From the blog, “Gazing Westward”:
Cobb, Amanda J. “Powerful Medicine: The Rhetoric of Comanche Activist LaDonna Harris.” SAIL 18.4 (2006): 63-85.
Cobb’s article defines LaDonna Harris as a Native American rhetorician who ultimately offers a rhetoric of decolonization through her insistence that all understanding, communication, and change comes through cultural values – in her case, Comanche values. Cobb spends time first establishing Harris’ leadership roles from the 1970s to the present as not a traditional leader working within a hierarchy but a leader who subverts “traditional,” hegemonic leadership ideals in her rhetorics.

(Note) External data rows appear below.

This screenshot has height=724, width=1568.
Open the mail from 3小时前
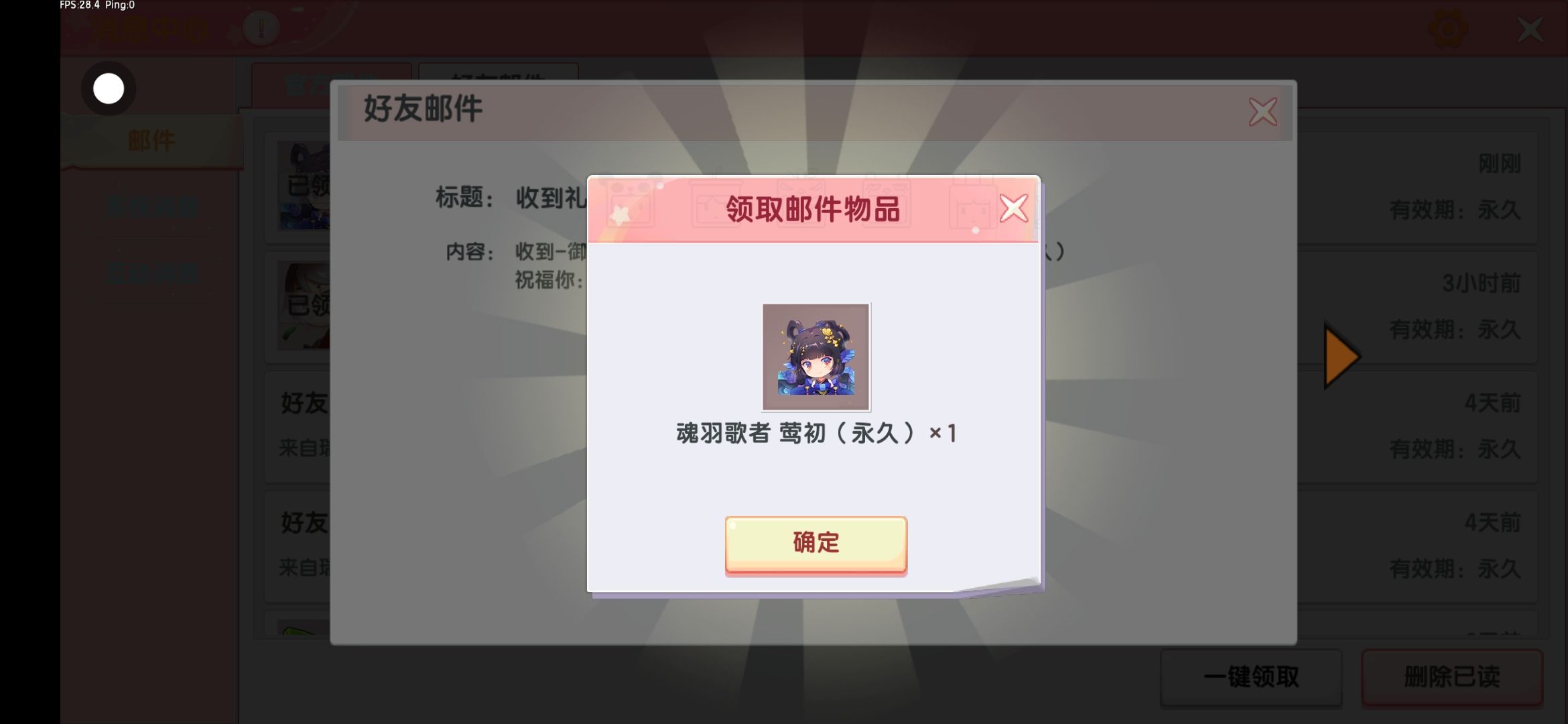[x=901, y=307]
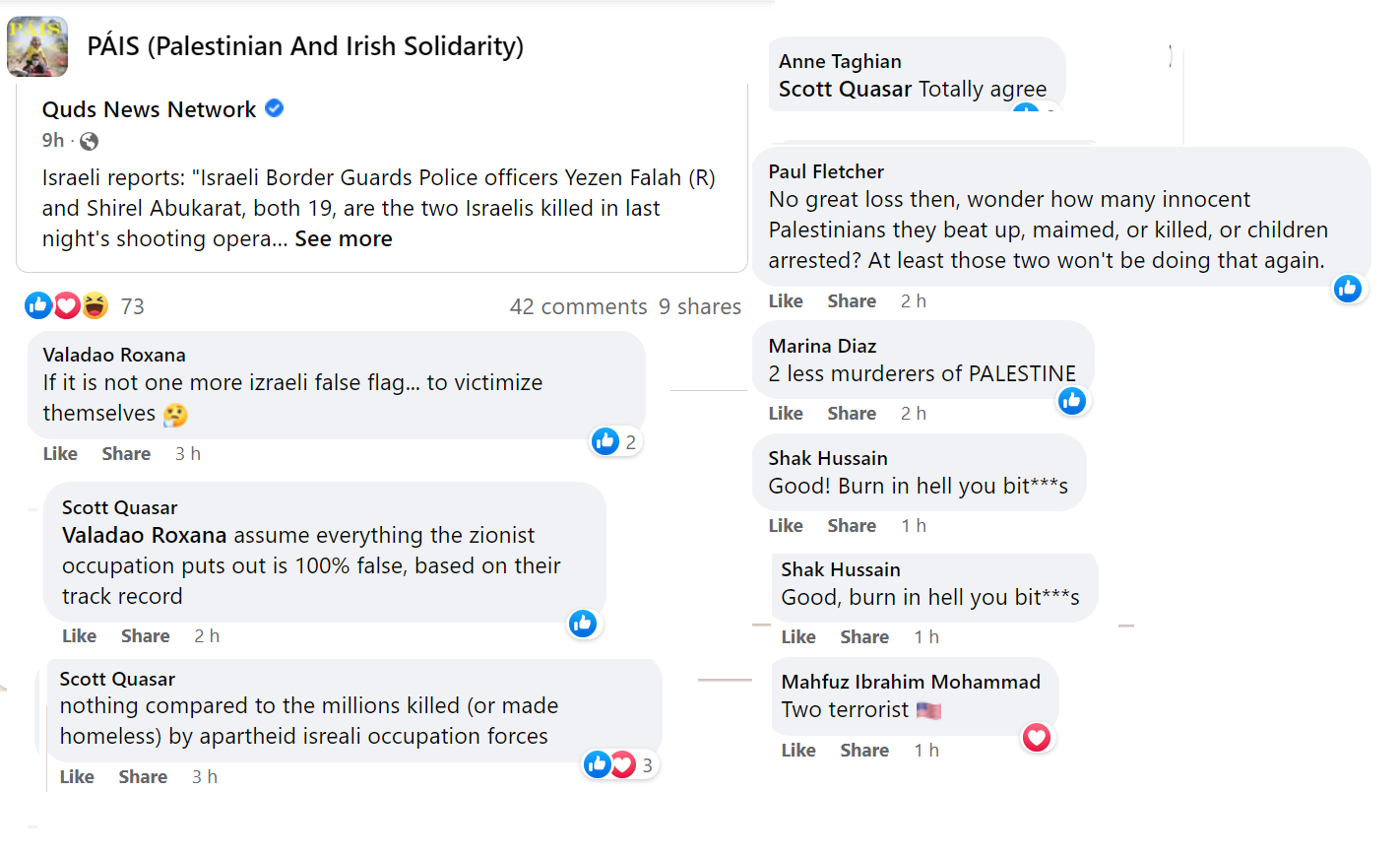Click the globe privacy icon under Quds News Network
Viewport: 1400px width, 857px height.
click(89, 141)
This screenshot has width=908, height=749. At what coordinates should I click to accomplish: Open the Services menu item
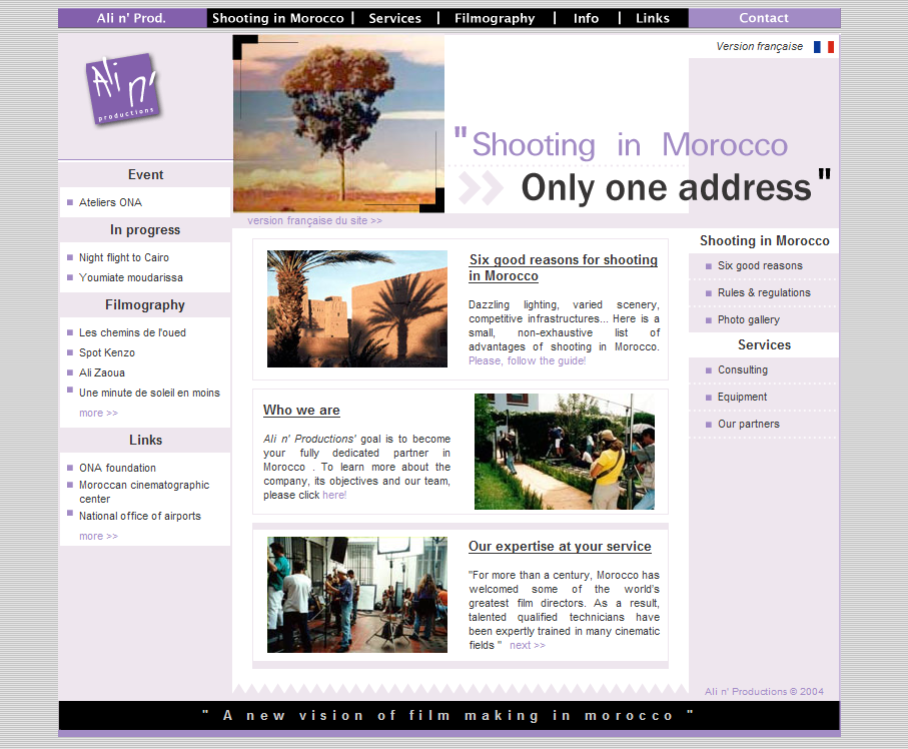click(x=394, y=18)
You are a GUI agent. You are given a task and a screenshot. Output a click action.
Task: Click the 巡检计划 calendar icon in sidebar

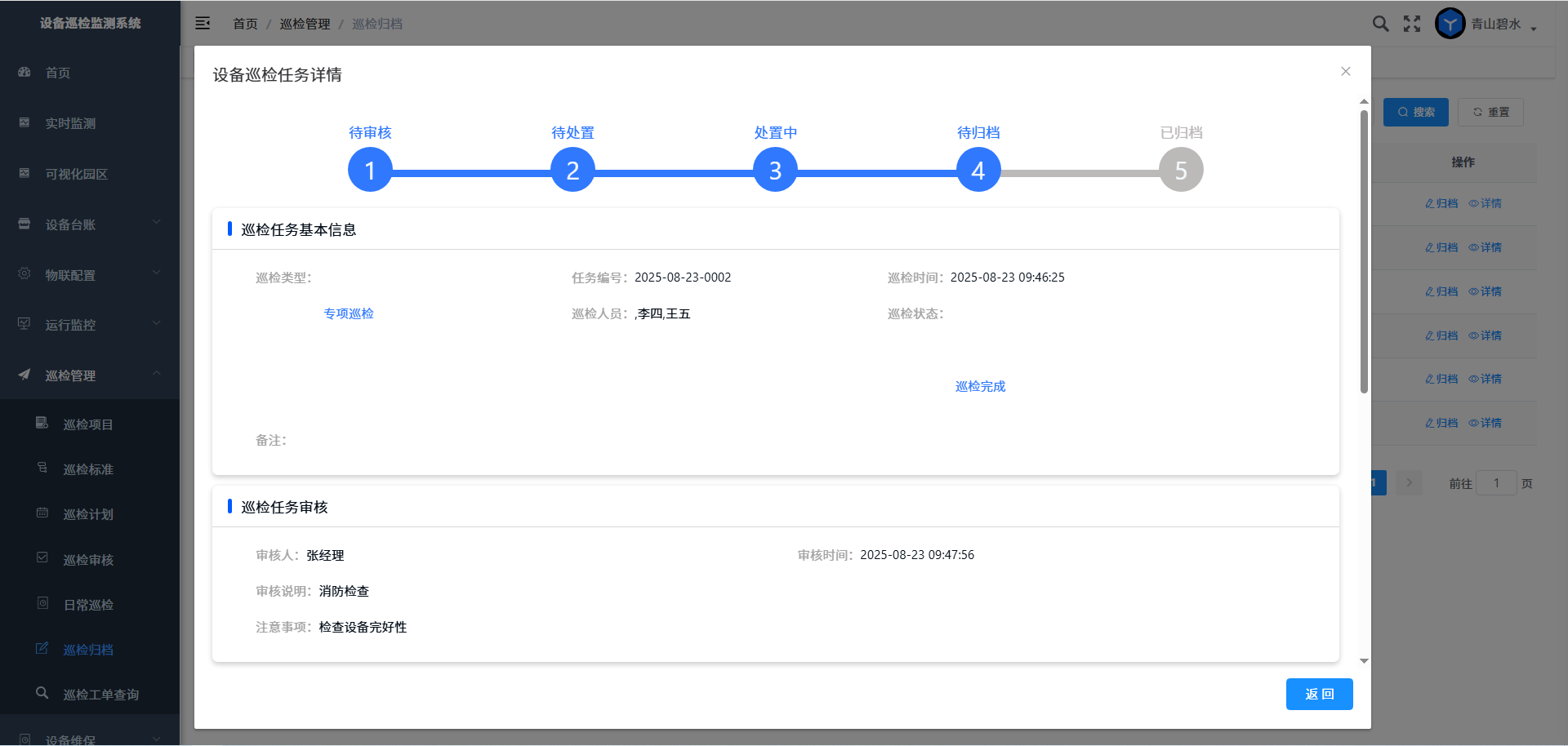click(x=42, y=513)
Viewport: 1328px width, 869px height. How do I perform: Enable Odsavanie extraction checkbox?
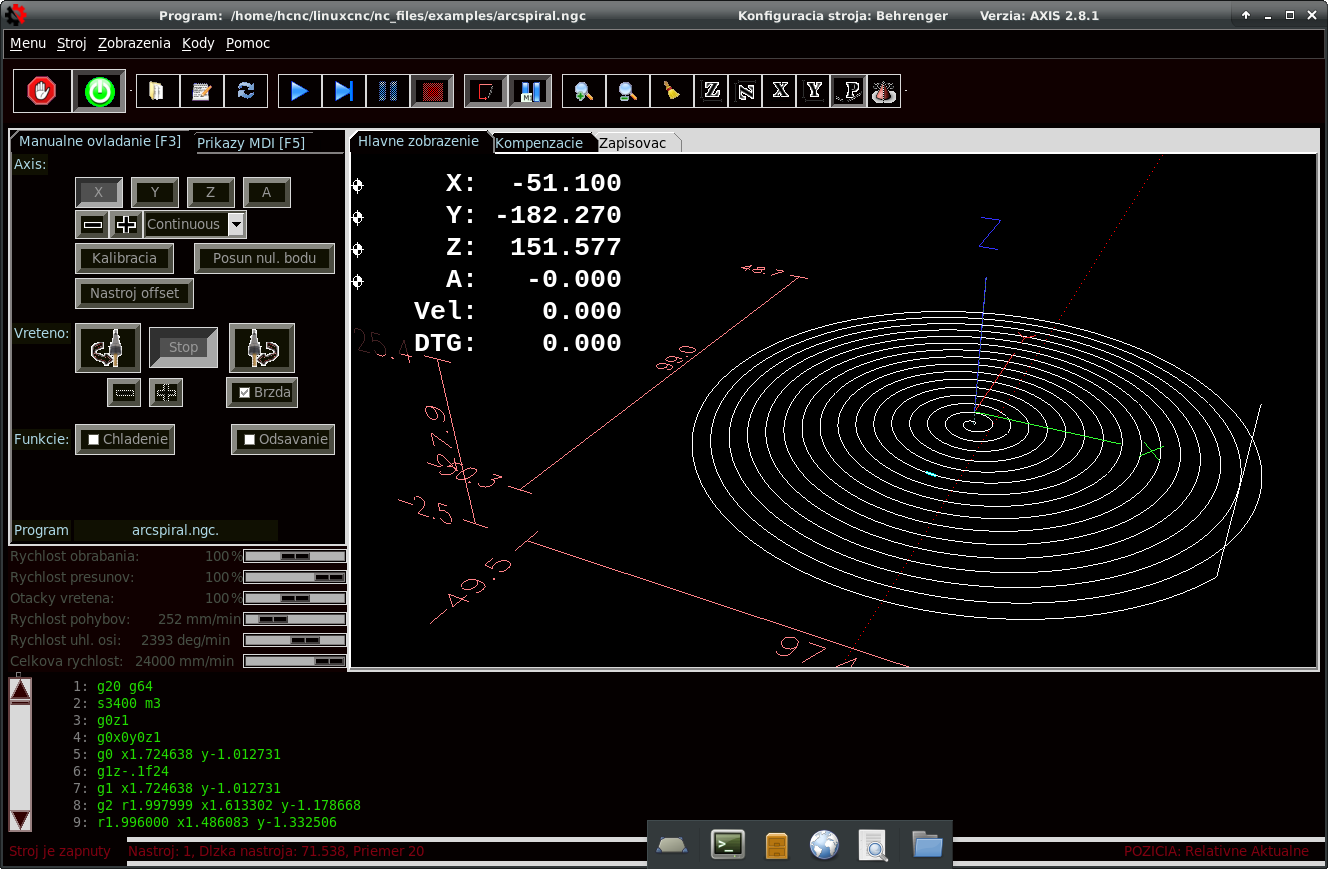pyautogui.click(x=248, y=440)
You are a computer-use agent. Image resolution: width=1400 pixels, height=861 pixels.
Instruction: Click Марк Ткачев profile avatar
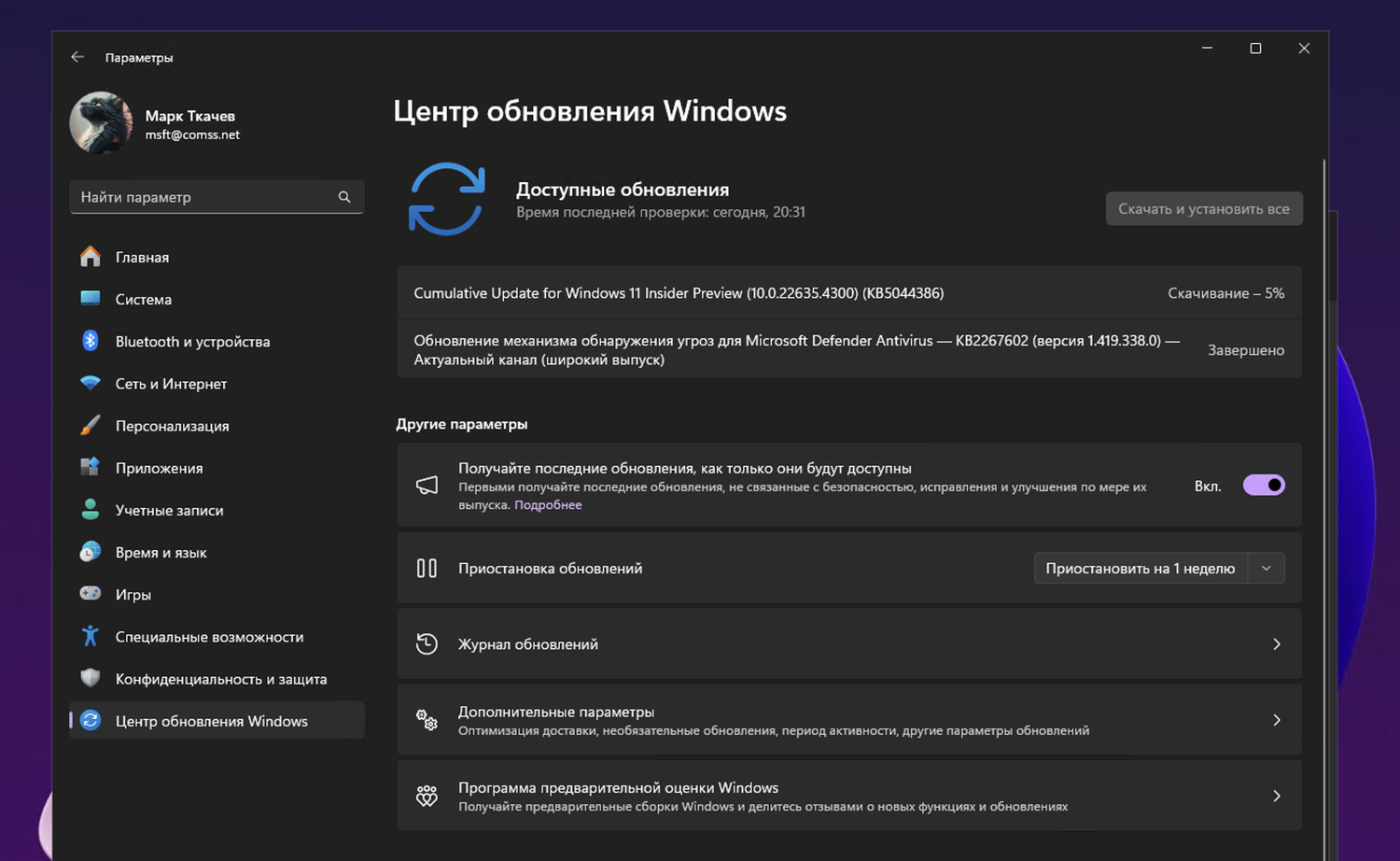101,123
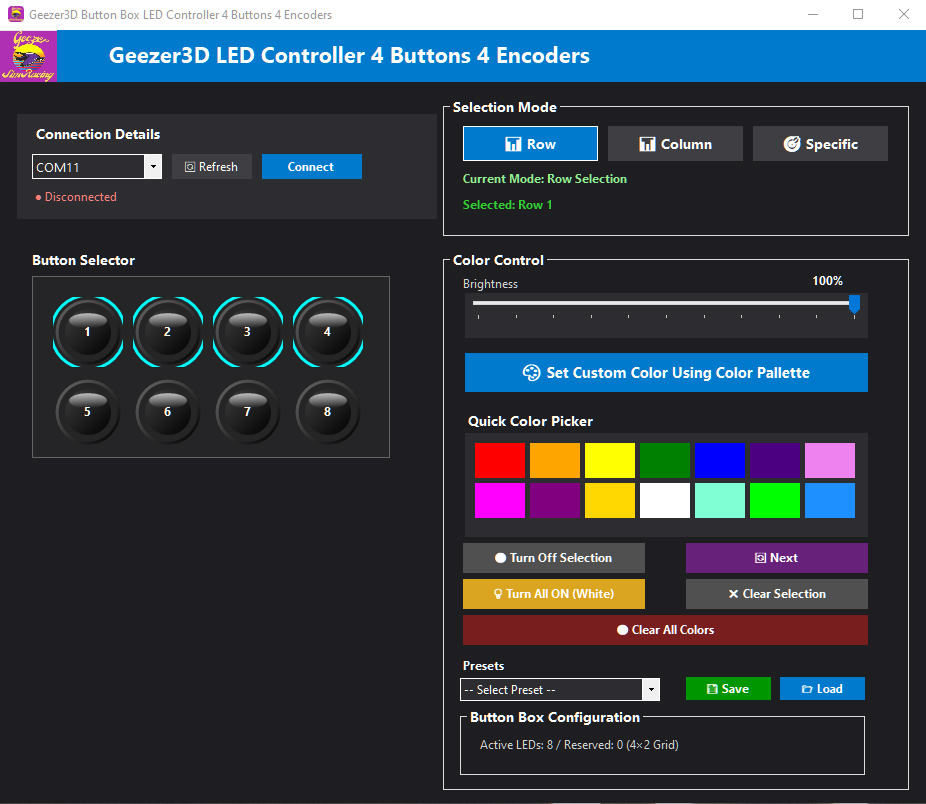Expand the Select Preset dropdown

click(651, 689)
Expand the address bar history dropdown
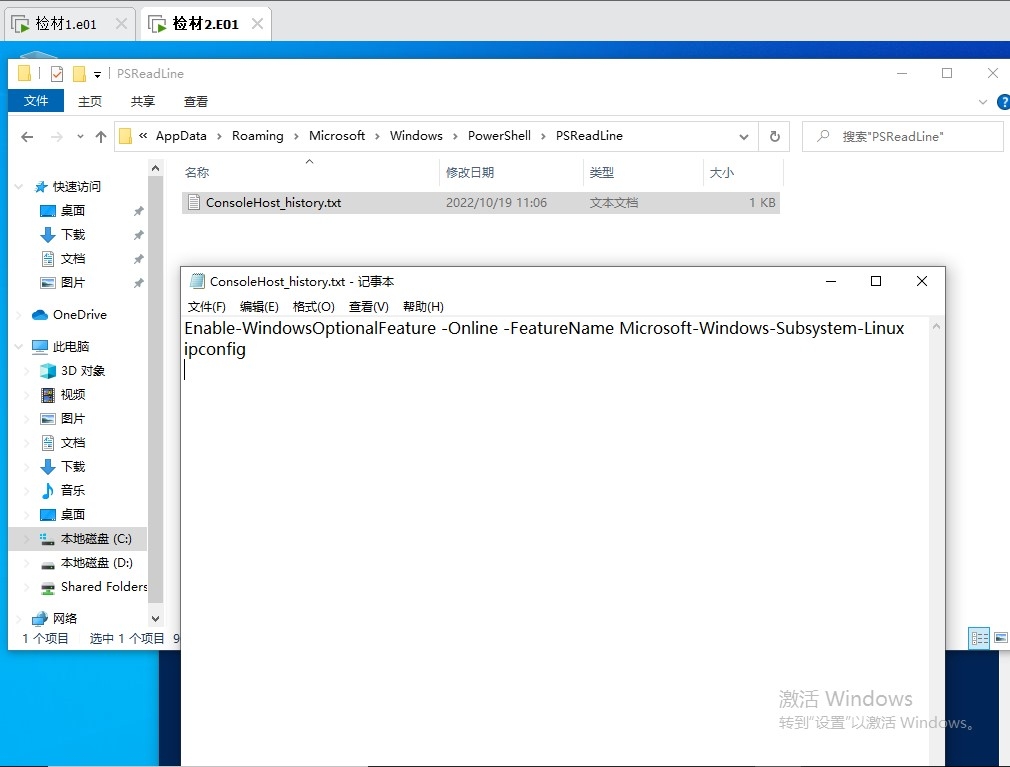 tap(744, 137)
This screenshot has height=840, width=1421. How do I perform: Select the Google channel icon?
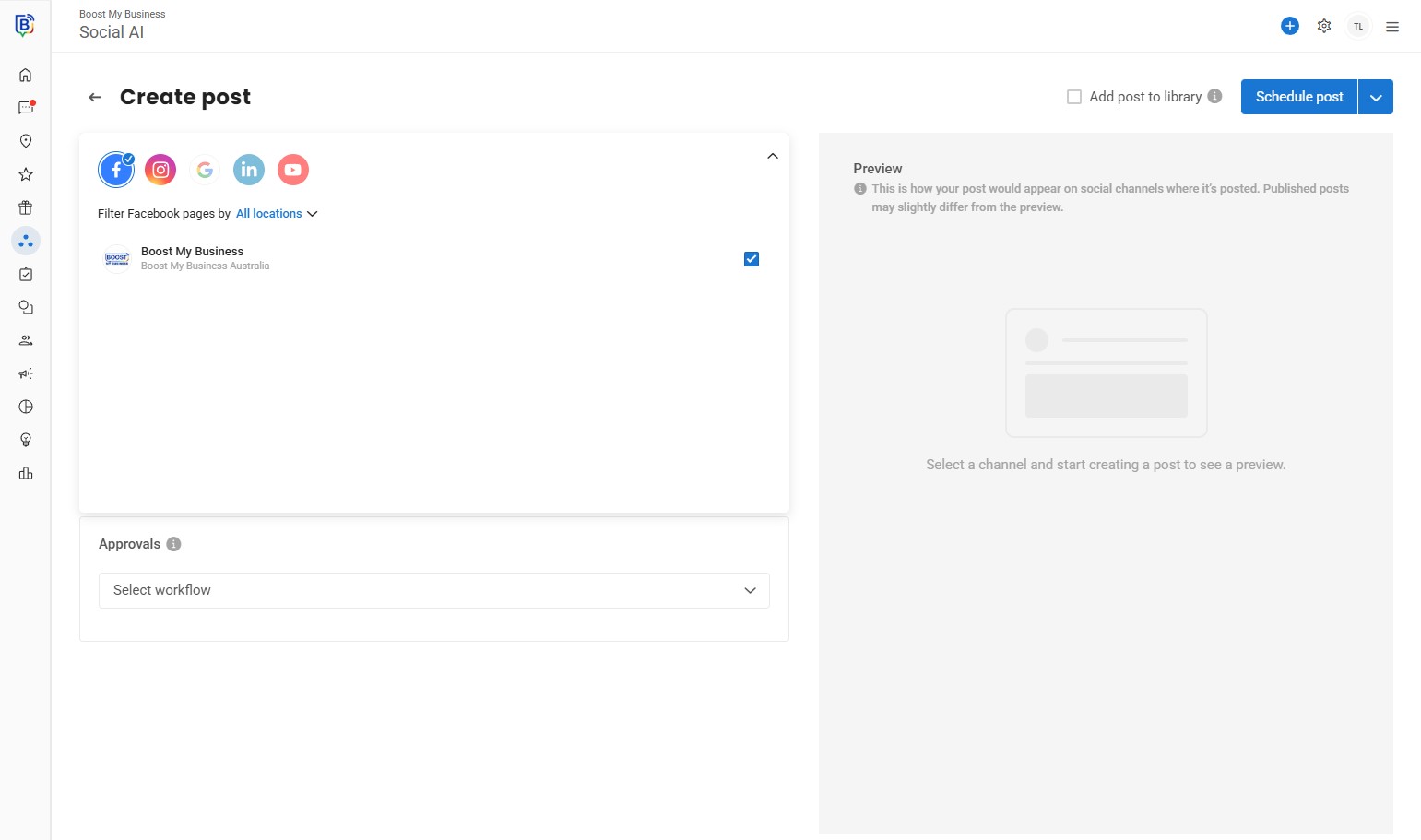coord(205,170)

Harris’ rhetorics are defined by her 1)focus on sustaining and expanding social/community networks, drawing from Comanche values, 2)creation of new spaces and new possibilities, 3)focus upon creation of a forces of social changes tided to collective groups/thinking rather than her own individual ideas and ethos, 4)disruption and redefinition of ideas, language, meaning, and rhetorics that historically maintain colonization. Cobb argues that Harris is most valuable, rhetorically, for how she creates rather than what she creates (66). Cobb spends six years studying Harris via her Harris’ writing, interviews with Harris, and working with Harris and concludes that Harris’ rhetoric is ultimately a rhetoric of decolonization that offers “powerful medicine” to her community.